Start of with a core application that's going to host some project specific features, such as base templates and the root / view.
Create a /core/templates/core/base.html that's going to load all the common CSS/JS files that are going to be used site-wide, that'll define the header, contents and footer sections (template blocks) and that's going to use context variables for page metadata, such as title, description, keywords and robots. Your typical "One Template To Rule Them All", the bits that are going to be present in structure/presentation for all of your pages.
Create a simple /core/temaplates/core/welcome.html, that extends the core template and prints "Hello world!" in the content area.
Add the following to /core/urls.py:
from django.conf.urls.defaults import *
from django.views.generic import TemplateView
urlpatterns = patterns('',
# Welcome
url(
r'^$', TemplateView.as_view(template_name='core/welcome.html'),
name='welcome'
),
)
Hook it up in the main /urls.py:
from django.conf.urls.defaults import *
from django.contrib import admin
admin.autodiscover()
urlpatterns = patterns('',
url(ur'^', include('core.urls', namespace='core')),
url(ur'^admin/doc/', include('django.contrib.admindocs.urls')),
url(ur'^admin/', include(admin.site.urls)),
)
Hit http://localhost:8080/, see the "Hello World!", revel in the warm fuzzy feeling.
Repeat the same for the rest of the apps: create the app, create the patterns, name them, map them to a static template, hook it to a namespace in the main urlconf.
You can push the views even further to production readiness for the developers. It might depend on the devs and their style guidelines, but I like to keep my /urls.py clean of everything else but patterns, names and view mappings. Your /core/urls.py could look like:
from django.conf.urls.defaults import *
from core import views
urlpatterns = patterns('',
# Welcome
url(
r'^$', views.Welcome.as_view(),
name='welcome'
),
)
Edit /core/views.py with the following:
from django.core.views.generic import TemplateView
class WelcomeView(TemplateView):
template_name='core/welcome.html'
extra_context={
'page_title': 'Welcome!',
'page_keywords': 'relevant,page,keywords',
'page_description': 'Something equally relevant',
}
def get_context_data(self, **kwargs):
context = super(WelcomeView, self).get_context_data(**kwargs)

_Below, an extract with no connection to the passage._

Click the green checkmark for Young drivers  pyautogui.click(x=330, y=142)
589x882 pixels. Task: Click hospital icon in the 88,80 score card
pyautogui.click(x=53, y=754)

context.update(self.extra_context)
return context
And that's one sturdy stubbed-out view, packed with page metadata! Definitely the stuff that'll earn you a beer from the devs. Keep on doing this for all of the views to pump out static templates. When someone approaches to finalizing the views, they'd just have to inherit from a different view class, add the missing features, extend the context, modify the template and voila--it's ready for production.
There's not a lot of upfront learning you'd have to do to make this possible, but it really takes out a lot of the guesswork for devs, which are naturally more concerned with building the rest of the application. It's also simple enough to get really good at, I would guess no one would mind letting you do all of this work. As added beef, you'll probably not be kept in the dark as to how the template context gets populated in the views, so even you can start rolling out more complex views, or at least be able to read them.
When I start an application, I usually make a prototype version as well in Django. I just use direct_to_template generic views, which can later be replaced with the views that the developers create. Since you have multiple apps, you can store app specific templates in a folder in your templates folder that has the same name as the app.
The end result is that you have all the screens displaying at the right urls and can link between them. All developers need to do is replace each url with the custom view they create. Makes it easy.
You may have to do a bit of code if you want the logged in/out status to display, but it is definitely doable.